• Excerpt:
:::::

General information
- Founded: 2001
- Folded: 2001
- Stadium: Soldier Field
- Headquartered: Chicago, Illinois
- Colors: Black, purple, silver

Personnel
- Owner: World Wrestling Federation
- Head coach: Ron Meyer

League / conference affiliations
- XFL Eastern Division

Playoff appearances (1)
- (2001)

= Chicago Enforcers =

American football team

The Chicago Enforcers were an American football team of the XFL based at Soldier Field in Chicago, Illinois. The XFL was begun by Vince McMahon of the WWE and by NBC, a major television network in the United States. NBC dropped XFL broadcasts after the first season in 2001 due to dismal ratings, and the league was dissolved shortly thereafter.

The team name references mob enforcers, alluding to Chicago's history of mafia influence. The team's fight song would later become the entrance music for professional wrestler Brock Lesnar who had signed a contract with the WWE but was yet to debut.

:::::

• About this exercise:
Could you rewrite the Chicago Enforcers text starting with "Playoff appearances (1)" and going on through "dissolved shortly thereafter.", putting "poor viewership" in place of "dismal ratings"?

• Available data:
:::::

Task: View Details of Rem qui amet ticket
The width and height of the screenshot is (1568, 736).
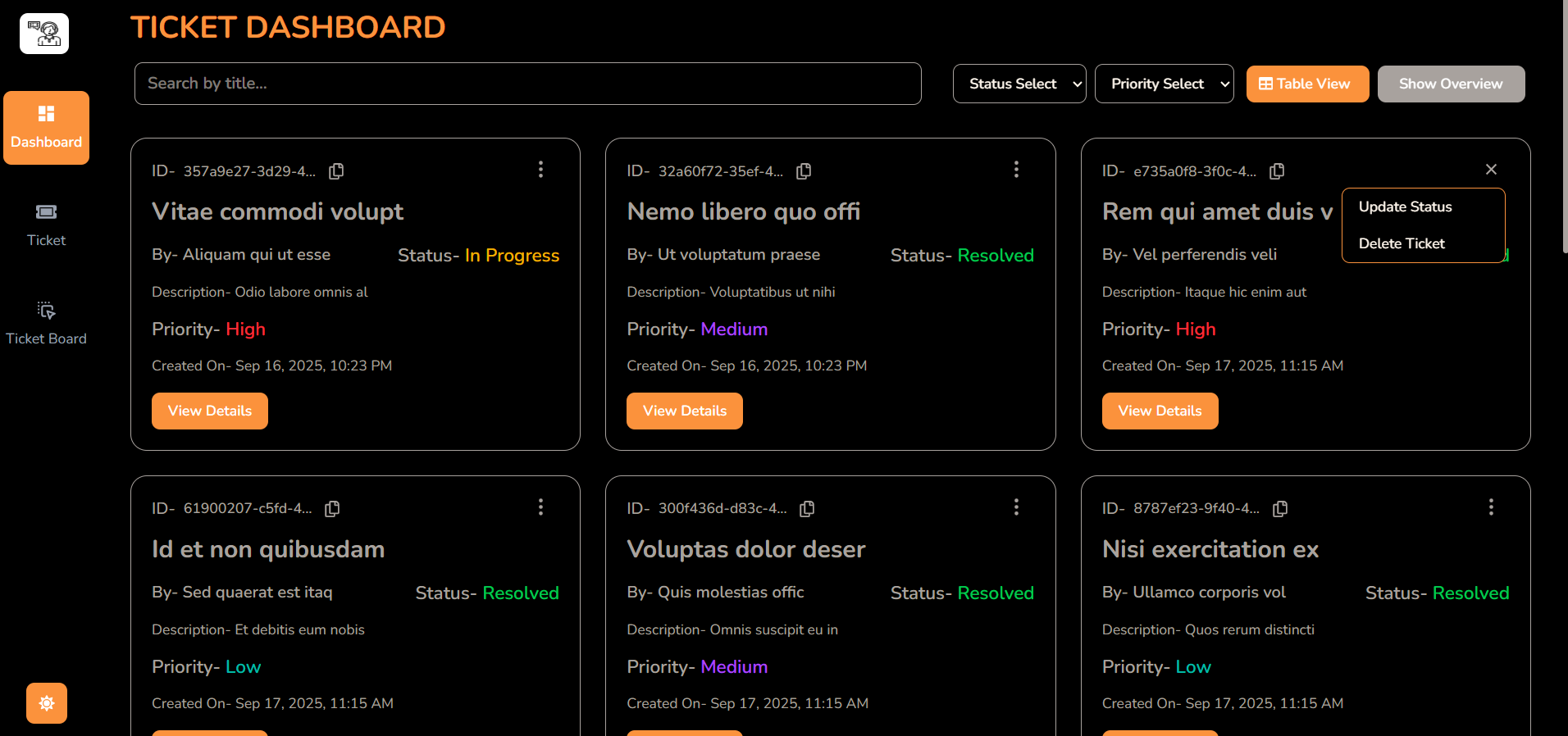Action: 1160,411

:::::

• Answer to this exercise:
Playoff appearances (1)
- (2001)

= Chicago Enforcers =

American football team

The Chicago Enforcers were an American football team of the XFL based at Soldier Field in Chicago, Illinois. The XFL was begun by Vince McMahon of the WWE and by NBC, a major television network in the United States. NBC dropped XFL broadcasts after the first season in 2001 due to poor viewership, and the league was dissolved shortly thereafter.